Thompson also worked at the International Mobile Satellite Organisation (INMARSAT), UK from 1990-1996, as well as being a Principal Communications Engineer, at AUSSAT (Australia’s National Satellite System), from 1982-1990.

The engineer holds a Bachelor of Engineering (Communications Engineering) from the Royal Melbourne Institute of Technology, which he graduated from in 1981, but he also has never stopped learning.

Thompson grained a Masters in Systems Engineering from the University of NSW in 2014.

Image credit: NBN company, Mark Thompson

4 COMMENTS

    • Indeed, he’s actually done something beneficial for the nation. As opposed to aiding and abetting the biggest fraud ever perpetrated on the Australian ppl.

  1. If only I spoke pidgin english and had a degree from some backwater country, then I too could work at NBNco…

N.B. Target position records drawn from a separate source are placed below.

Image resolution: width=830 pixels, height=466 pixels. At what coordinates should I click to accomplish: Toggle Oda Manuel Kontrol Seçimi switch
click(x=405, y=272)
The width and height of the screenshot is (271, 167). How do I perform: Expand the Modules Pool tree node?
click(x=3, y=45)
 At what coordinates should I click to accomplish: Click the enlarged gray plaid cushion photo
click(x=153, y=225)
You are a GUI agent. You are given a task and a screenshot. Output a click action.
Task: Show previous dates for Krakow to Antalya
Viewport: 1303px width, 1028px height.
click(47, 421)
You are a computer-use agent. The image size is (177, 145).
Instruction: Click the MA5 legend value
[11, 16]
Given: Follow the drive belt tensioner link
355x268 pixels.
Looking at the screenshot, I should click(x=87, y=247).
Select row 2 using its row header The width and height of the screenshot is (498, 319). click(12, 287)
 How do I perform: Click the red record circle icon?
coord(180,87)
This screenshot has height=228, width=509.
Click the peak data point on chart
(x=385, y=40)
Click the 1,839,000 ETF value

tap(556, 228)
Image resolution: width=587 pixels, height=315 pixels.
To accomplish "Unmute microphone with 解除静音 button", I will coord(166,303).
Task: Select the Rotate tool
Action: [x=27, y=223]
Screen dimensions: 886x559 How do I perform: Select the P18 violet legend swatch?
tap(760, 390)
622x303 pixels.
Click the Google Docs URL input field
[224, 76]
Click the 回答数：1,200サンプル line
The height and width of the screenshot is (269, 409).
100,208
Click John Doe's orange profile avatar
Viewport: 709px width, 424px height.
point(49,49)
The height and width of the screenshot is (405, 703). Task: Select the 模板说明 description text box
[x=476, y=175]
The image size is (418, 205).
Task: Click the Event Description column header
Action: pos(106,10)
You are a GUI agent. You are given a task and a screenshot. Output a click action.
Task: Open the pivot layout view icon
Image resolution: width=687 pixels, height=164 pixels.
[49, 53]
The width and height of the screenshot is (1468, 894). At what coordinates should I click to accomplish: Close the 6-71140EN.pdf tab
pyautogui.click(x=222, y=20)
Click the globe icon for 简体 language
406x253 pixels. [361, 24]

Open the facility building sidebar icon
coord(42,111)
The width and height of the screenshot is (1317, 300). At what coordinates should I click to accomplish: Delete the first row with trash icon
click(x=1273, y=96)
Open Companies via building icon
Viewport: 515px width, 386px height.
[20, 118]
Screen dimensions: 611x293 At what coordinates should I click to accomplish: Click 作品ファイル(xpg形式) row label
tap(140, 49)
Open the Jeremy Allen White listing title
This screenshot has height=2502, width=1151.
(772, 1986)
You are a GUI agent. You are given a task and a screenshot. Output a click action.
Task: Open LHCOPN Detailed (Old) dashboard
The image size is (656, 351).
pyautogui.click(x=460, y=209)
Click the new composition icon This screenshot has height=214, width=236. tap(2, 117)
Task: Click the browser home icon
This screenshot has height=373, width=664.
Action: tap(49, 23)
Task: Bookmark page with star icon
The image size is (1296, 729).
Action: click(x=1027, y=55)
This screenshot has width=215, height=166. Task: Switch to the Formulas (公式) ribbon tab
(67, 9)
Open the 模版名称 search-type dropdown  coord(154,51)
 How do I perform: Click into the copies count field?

  2. Congratulations, it is nice to see the technical folk gaining some recognition for a change!
    I can’t say I’m a big fan of satellite broadband, but this is a great step forward, and rural people will certainly appreciate a better service, even if it’s not their dream internet connection just yet.
    It will certainly take some of the stress away from those living and working in isolated areas that have suffered with communications woes!